Before continuing to write about those matters on which I have been focusing up until now, I will take a few moments to consider an incident which occurred on our recent holiday, and try to fit that in with other, and related, experiences in the past.
We were taking our habitual September break and for the second time this year were visiting Donville-les-Bains, which adjoins Granville on the S.W. coast of la Manche, [the Cherbourg Peninsula]. All the country around there is rather salt-marshy, unspoiled and fairly unpopulated. There isn't too much farming, but does have a fair proportion of market gardening: quite lonely, and lovely.
So it was on one sunny morning much like any other really, except that we did briefly commemorate an event which happened eighty-four years ago to the day when a squawking foetus was gifted to the world. Within a few days that particular individual was given the name which I have carried ever since. Anyway, it was on that day that we visited the Abbaye de Lessay. From the outside the building was not over-elaborate, neat and simple, but on the inside I found it stunning. Sadly, the abbey has had a terrible history of violence dating from the time of King Edward III of England in the 100 year's war, his French opponents, and the forces of the king of Navarre [Charles the Bad], who between them massacred thousands. Then after the wars of religion and the French revolution, the government took over, and that was a pillaging and quarrying disaster. Eventually the Benedictines rebuilt and renovated the abbey. Then of course, came all the damage of allied bombing in WWII, culminating in the Nazis planting of fifty landmines and a couple of bombs in the abbey. The damage after they exploded was so bad it was almost decided to pull the rest of the abbey down. That is a very brief outline of the abbey's travails. Fortunately, the abbey was rebuilt in twelve years and is now run by a group of nuns.

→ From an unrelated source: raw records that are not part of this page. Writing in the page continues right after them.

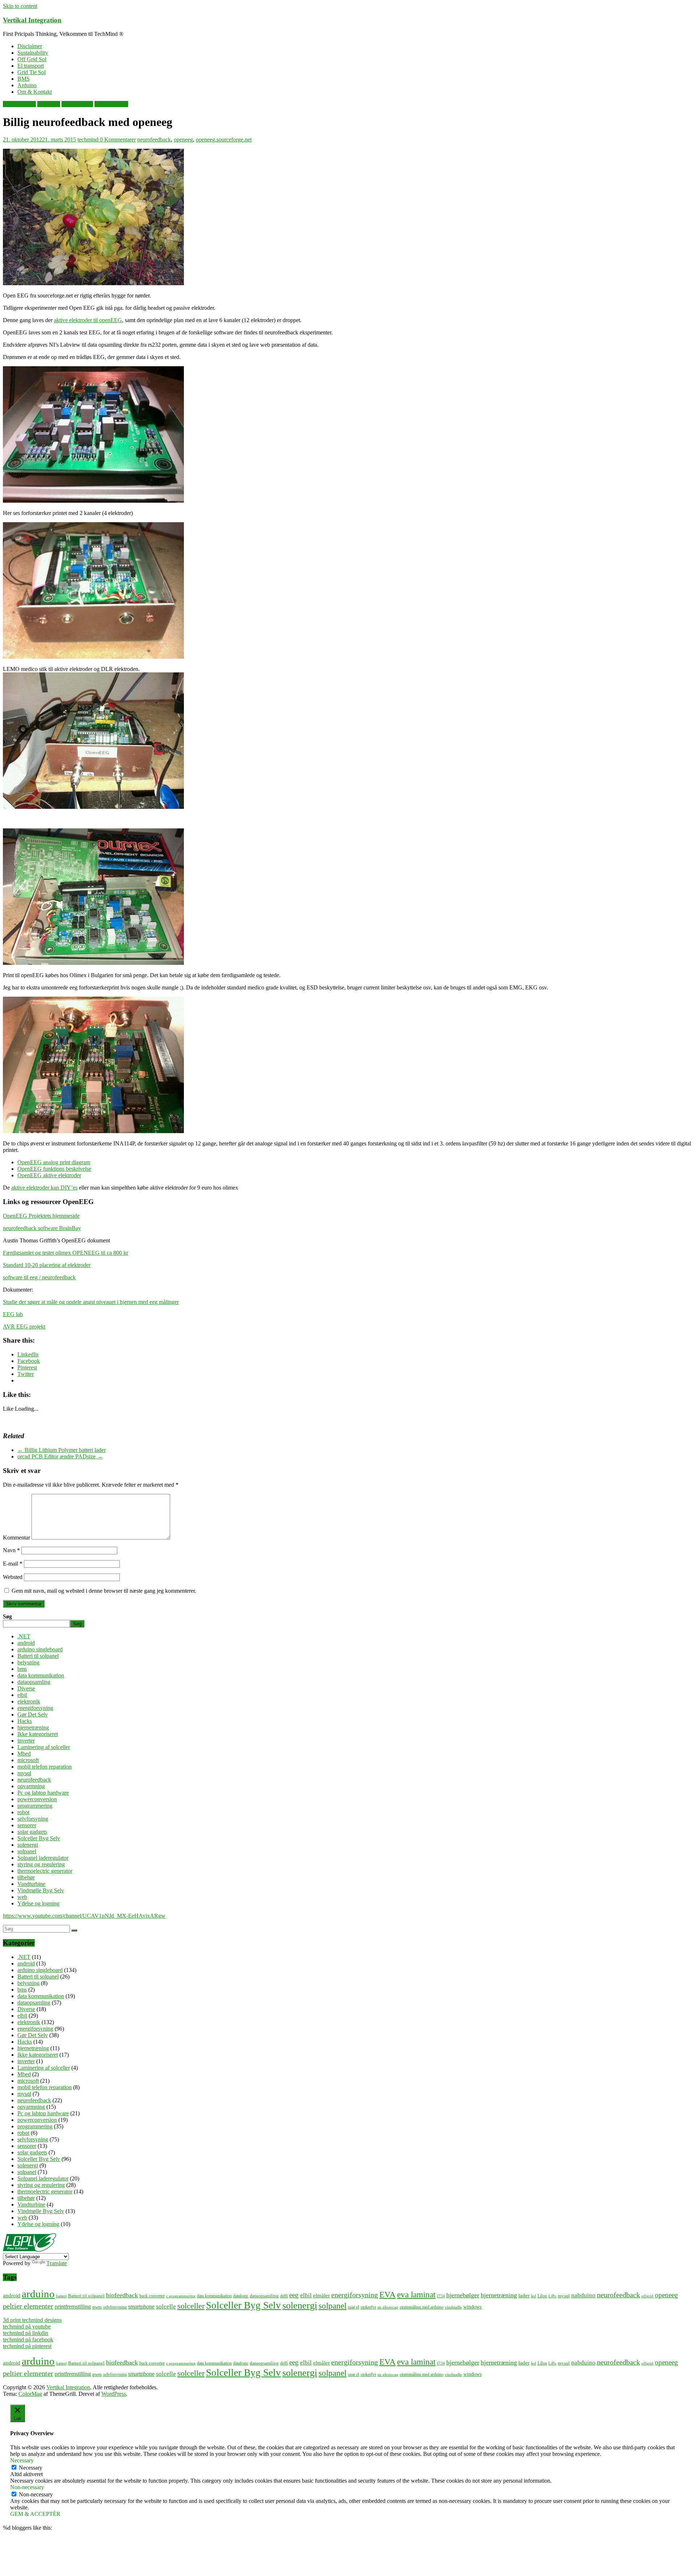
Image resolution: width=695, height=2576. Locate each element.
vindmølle (453, 2307)
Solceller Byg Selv (38, 1838)
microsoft (28, 1760)
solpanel (26, 1851)
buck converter (152, 2296)
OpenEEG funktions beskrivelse (54, 1169)
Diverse (26, 1688)
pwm (97, 2307)
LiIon (542, 2296)
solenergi (27, 1845)
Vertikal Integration (32, 20)
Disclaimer (29, 46)
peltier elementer (28, 2306)
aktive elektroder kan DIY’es (44, 1187)
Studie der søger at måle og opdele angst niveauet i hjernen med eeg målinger (91, 1302)
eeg (294, 2295)
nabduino (583, 2295)
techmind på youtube (27, 2326)
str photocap (388, 2307)
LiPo (552, 2296)
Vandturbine (31, 1884)
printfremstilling (73, 2306)
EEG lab (13, 1314)
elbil (22, 1695)
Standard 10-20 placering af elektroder (46, 1265)
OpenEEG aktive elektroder (49, 1175)
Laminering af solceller (43, 1747)
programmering (34, 1806)
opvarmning (31, 1786)
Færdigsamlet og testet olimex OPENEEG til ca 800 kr (65, 1253)
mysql (24, 1773)
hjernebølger (462, 2295)
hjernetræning (77, 104)
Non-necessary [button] (27, 2487)
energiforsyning (35, 1708)
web (22, 1897)
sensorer (26, 1825)
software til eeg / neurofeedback (39, 1277)
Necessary (30, 2468)
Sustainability (32, 53)
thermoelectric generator (44, 1871)
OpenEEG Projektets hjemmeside (41, 1216)
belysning (28, 1662)
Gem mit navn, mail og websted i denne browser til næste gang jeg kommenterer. (104, 1591)
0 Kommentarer (118, 139)
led (533, 2296)
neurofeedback (111, 104)
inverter (26, 1740)
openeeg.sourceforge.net (224, 139)
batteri (61, 2296)
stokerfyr (368, 2307)
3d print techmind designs (32, 2320)
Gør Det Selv (32, 1714)
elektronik (48, 104)
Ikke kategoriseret (37, 1734)
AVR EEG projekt (24, 1326)
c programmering (180, 2296)
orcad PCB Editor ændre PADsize (60, 1456)
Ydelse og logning (38, 1903)
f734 (441, 2296)
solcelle (166, 2306)
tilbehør (26, 1877)
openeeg (183, 139)
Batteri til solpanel (38, 1656)
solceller (191, 2305)
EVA (387, 2294)
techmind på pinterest (27, 2346)
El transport (30, 66)
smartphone (141, 2306)
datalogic (240, 2296)
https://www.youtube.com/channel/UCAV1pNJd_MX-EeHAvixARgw (84, 1916)
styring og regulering (41, 1864)
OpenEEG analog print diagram (53, 1162)
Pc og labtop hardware (43, 1793)
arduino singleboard (40, 1649)
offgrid (647, 2296)
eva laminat (416, 2294)
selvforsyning (32, 1819)
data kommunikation (40, 1675)
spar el (353, 2307)
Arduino (27, 85)
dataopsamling (19, 104)
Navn (11, 1550)
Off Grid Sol (31, 59)
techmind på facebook (28, 2339)
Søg (7, 1616)
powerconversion (37, 1799)
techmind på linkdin (25, 2333)
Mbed (24, 1754)
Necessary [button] (22, 2460)
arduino (38, 2294)
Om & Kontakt (34, 92)
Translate (56, 2263)
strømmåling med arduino (421, 2307)
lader (524, 2295)
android (26, 1643)
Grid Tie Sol (31, 72)
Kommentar (16, 1537)
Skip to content (20, 6)
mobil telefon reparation (44, 1767)
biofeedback (122, 2295)
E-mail (12, 1564)
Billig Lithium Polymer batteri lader (61, 1450)
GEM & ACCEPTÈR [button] (35, 2514)
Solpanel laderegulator (42, 1858)
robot (23, 1812)
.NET (23, 1636)
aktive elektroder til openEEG (88, 320)
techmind (88, 139)
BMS (23, 79)
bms (22, 1669)
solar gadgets (32, 1832)
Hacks (24, 1721)
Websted (12, 1577)
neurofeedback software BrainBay (42, 1228)
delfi (284, 2296)
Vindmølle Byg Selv (40, 1890)
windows (472, 2307)
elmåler (321, 2295)
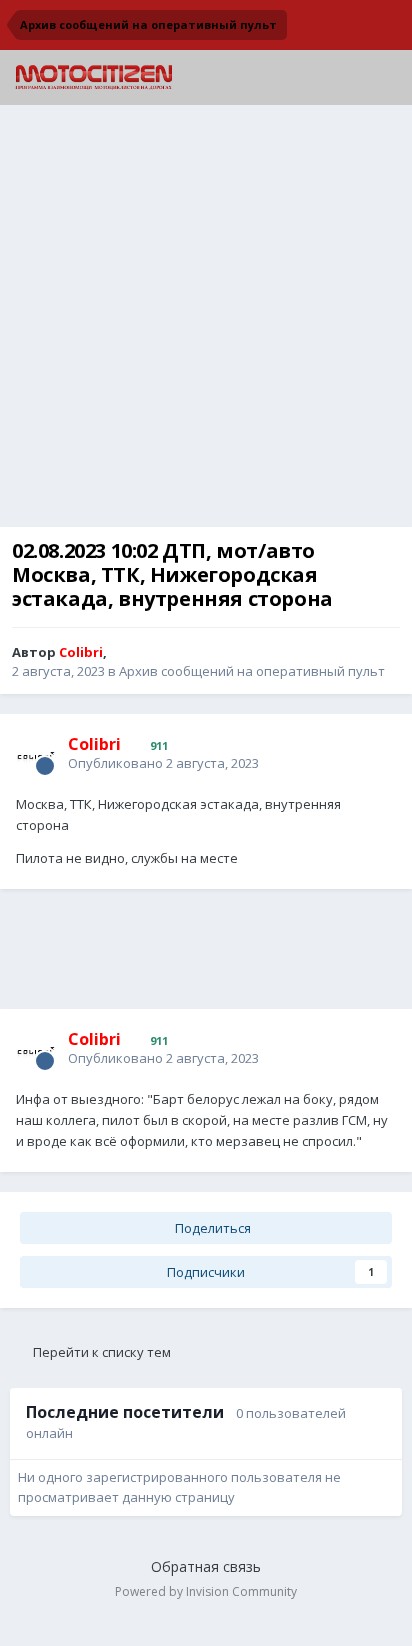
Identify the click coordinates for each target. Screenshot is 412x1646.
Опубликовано (163, 763)
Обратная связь (206, 1566)
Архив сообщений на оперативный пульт (252, 671)
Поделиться (211, 1228)
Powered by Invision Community (206, 1591)
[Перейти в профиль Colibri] (36, 754)
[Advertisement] (206, 321)
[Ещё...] (376, 752)
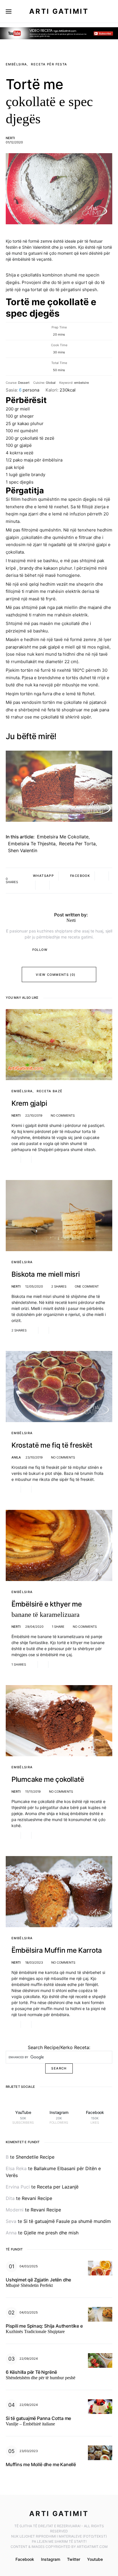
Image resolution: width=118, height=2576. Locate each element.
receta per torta (77, 843)
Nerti (10, 138)
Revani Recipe (37, 2198)
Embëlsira (16, 64)
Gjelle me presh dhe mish (51, 2233)
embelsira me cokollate (62, 837)
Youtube (95, 2559)
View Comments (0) (55, 975)
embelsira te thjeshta (32, 843)
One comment (87, 1286)
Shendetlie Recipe (35, 2157)
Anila (16, 1457)
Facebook (24, 2559)
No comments (63, 1115)
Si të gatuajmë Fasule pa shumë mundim (67, 2221)
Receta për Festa (49, 64)
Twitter (73, 2559)
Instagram (50, 2559)
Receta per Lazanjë (57, 2187)
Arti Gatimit (58, 11)
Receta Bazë (49, 1091)
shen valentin (22, 850)
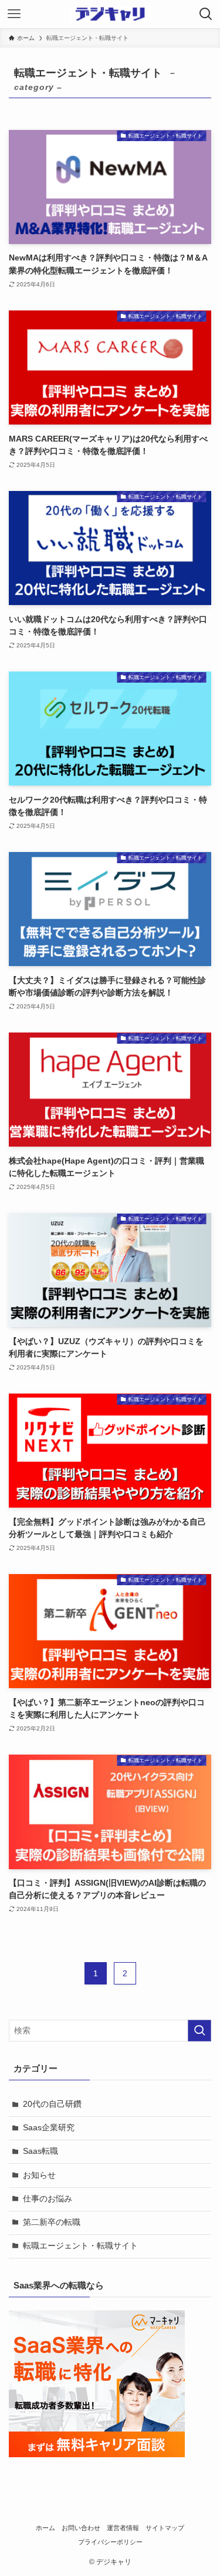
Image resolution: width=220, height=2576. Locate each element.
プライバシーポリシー (110, 2541)
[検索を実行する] (199, 2031)
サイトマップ (164, 2527)
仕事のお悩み (47, 2198)
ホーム (45, 2527)
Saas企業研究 (49, 2127)
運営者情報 (123, 2527)
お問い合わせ (81, 2527)
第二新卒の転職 (51, 2222)
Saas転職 (40, 2151)
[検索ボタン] (206, 14)
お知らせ (39, 2175)
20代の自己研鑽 (52, 2104)
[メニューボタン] (14, 14)
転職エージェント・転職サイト (80, 2245)
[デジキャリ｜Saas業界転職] (110, 14)
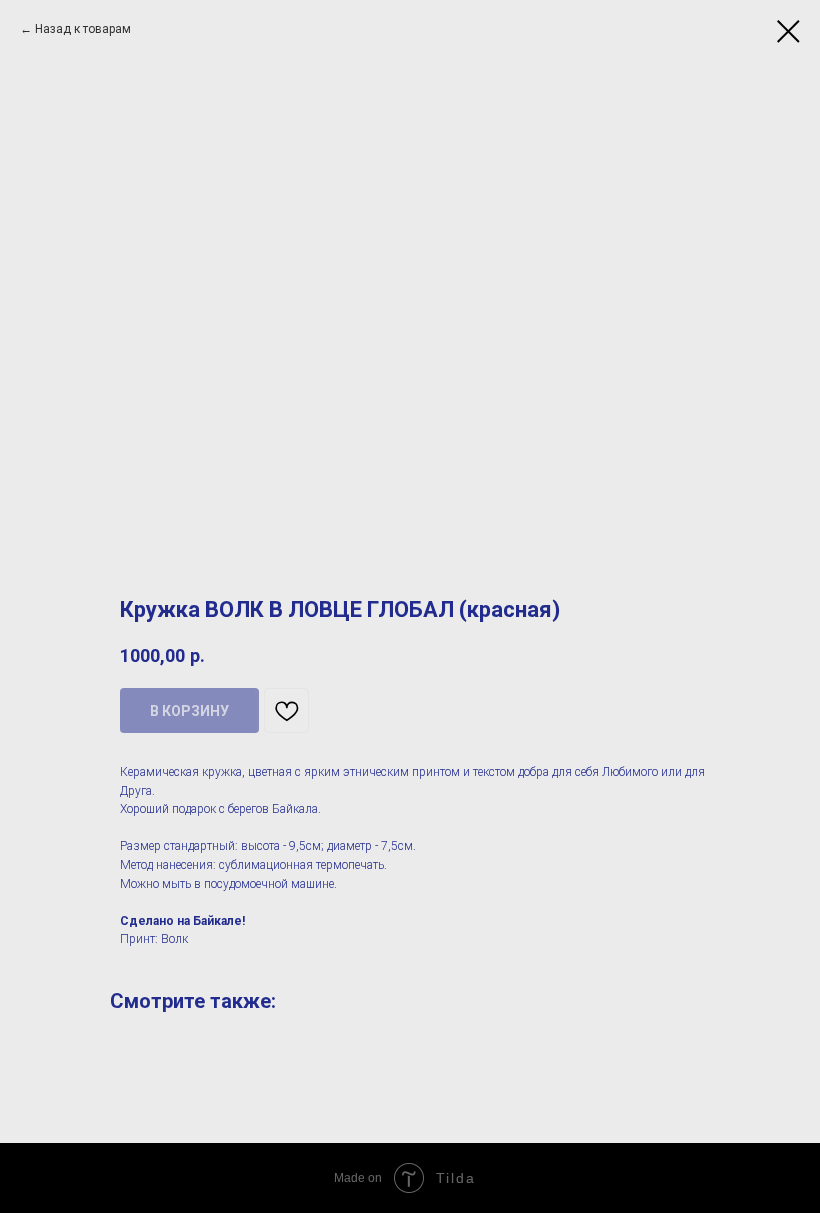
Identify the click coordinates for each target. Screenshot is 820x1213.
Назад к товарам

Switching back a few years, I well remember visiting Chartres cathedral in 2009, the first of the three churches that has influenced my inner search. After that visit I walked out of the cathedral feeling profoundly changed in some way. What happened was nothing to do with Christianity, at least as far as I believe it has been practised for centuries. It was almost a glimpse into ..... something else, some sense of ..... otherness that existed beyond my normal consciousness.
More recently, I visited Boquen Abbey. I have written about that visit in previous blog posts - [e.g. L'Abbaye de Boquen, 27.4.2013]. In that experience the question was asked, "Still scratching at the surface of Christianity?" It was a question that demanded a response, but a response that I had no idea how to give. How could I respond when I didn't really understand the question? Nevertheless, that question has never been far from my thoughts. Certainly, and considering my earlier involvement with the Christian religion and the Church, the Christianity about which something deep within me was asking the question was of a quite different order. And now to return to the third church, the Abbaye de Lessay.
My subjective memory of the Norman-Romanesque building is one in which the stone has been completely cleaned to a pale greyness, giving the quite simple building a look of rare purity. There is a marked lack of icon paintings and aggressive, in-your-face, crucifixion symbolism. Frankly, I find representations of the crucifixion revolting. I recall thinking that the abbey was, and this is the crucial point of this visit, like ..... contemplative prayer given form.
Gradually, and perhaps tentatively, I feel I am reaching out towards, or pursuing, something of which I cannot be certain; something that holds experiential answers to the Chartres experience, and also to the Boquen question.
Hi Tom,
ReplyDeleteThe Boquen post expressed a beautiful memory. I do think memories, to a certain extent, define who we are as we more or less become all that is past in being in the world. Part of that memory in the higher order of thinking is a manifestation of the soul ? Best wishes
Hi Lindsay,
DeleteI'm glad you enjoyed the Boquen post. It is an experience that will remain with me, I hope, to the end. An interesting idea, that memories define who we are, at least in part. I will give that more thought.
I believe that all three experiences are an inner conversation that is leading [sometimes chivvying, perhaps] to where I should be going. It reminds me of the Tav Sparks phrase of 'a nostalgia for the future'.
Thank you for your comment. Best wishes to you also.